I was driving a couple of days later when the welling that had started deep down in my belly reached my throat and erupted. I pulled over on a gravel road and wept violently, gasping and heaving like my sensitive son after he takes a hard fall. I tried to breathe deeply and stop crying repeatedly, even forging forward a quarter mile on the road, thinking my composure would follow, before pulling over again and giving myself permission to weep from my core. And there, on that quiet country road, as I cried and pounded on the steering wheel, the truth came out. “I don’t want to learn any more lessons!” I yelled. “I just want a baby!” And instantly, I felt relieved. Lighter. I didn’t have to pretend anymore. And God smiled, because I was finally being honest.

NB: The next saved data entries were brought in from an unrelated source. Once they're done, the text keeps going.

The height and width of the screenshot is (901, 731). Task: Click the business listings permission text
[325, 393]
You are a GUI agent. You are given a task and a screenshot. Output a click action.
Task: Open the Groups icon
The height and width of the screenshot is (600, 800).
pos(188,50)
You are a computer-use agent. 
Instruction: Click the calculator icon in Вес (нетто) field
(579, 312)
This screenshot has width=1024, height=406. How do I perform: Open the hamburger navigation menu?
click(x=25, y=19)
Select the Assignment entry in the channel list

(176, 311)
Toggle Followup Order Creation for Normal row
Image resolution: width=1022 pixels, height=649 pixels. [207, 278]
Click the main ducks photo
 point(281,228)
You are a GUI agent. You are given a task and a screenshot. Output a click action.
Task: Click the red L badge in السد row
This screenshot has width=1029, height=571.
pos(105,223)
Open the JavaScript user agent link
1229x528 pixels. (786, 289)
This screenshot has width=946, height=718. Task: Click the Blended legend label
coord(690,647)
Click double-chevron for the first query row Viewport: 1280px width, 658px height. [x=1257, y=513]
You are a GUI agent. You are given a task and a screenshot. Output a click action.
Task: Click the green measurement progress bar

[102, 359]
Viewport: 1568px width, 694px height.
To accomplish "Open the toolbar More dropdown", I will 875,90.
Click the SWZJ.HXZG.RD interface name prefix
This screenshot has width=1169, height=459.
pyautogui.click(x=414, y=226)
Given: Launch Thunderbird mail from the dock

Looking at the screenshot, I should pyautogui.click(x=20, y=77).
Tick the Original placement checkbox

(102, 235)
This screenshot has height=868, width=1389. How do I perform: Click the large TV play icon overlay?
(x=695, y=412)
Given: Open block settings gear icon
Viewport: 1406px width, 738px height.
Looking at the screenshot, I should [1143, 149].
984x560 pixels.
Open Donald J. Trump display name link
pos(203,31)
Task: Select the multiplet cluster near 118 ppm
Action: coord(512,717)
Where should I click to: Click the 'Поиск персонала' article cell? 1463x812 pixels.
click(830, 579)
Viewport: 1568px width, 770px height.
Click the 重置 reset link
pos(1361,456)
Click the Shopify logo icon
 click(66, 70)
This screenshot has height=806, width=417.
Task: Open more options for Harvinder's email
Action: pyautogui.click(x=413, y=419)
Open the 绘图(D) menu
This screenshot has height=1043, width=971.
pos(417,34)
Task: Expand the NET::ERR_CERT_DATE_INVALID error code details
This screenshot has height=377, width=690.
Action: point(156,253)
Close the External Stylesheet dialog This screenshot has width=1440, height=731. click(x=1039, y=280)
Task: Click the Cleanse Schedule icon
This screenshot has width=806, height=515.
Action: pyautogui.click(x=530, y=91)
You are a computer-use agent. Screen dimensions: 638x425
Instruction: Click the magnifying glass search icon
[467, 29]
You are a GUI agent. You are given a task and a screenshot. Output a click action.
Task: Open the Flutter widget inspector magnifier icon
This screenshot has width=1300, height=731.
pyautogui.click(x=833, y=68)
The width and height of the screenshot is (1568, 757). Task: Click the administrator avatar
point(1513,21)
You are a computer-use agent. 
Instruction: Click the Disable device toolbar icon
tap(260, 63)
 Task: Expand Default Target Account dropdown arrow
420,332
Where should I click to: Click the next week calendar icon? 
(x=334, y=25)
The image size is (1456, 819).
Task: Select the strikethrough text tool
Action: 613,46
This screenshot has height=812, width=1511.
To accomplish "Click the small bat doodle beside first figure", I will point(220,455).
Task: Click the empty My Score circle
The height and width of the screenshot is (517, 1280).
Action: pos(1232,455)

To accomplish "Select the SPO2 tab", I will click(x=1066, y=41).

It’s so easy to forget that before God, we have permission to be real. It’s even more than permission - it’s a requirement for true relationship. God doesn’t want a gritted-teeth resolution to be good, which is destined to fail anyway.

So here I am, not yet pregnant. And so I wait, and give myself permission to hope, and hope desperately, and dream wildly. I give myself permission to cry out to God and I continue to ask for what I want instead of pretending to be okay with not getting it. Will he make me okay, no matter what, even if it doesn’t feel like it right now? Yes. But I still want a baby.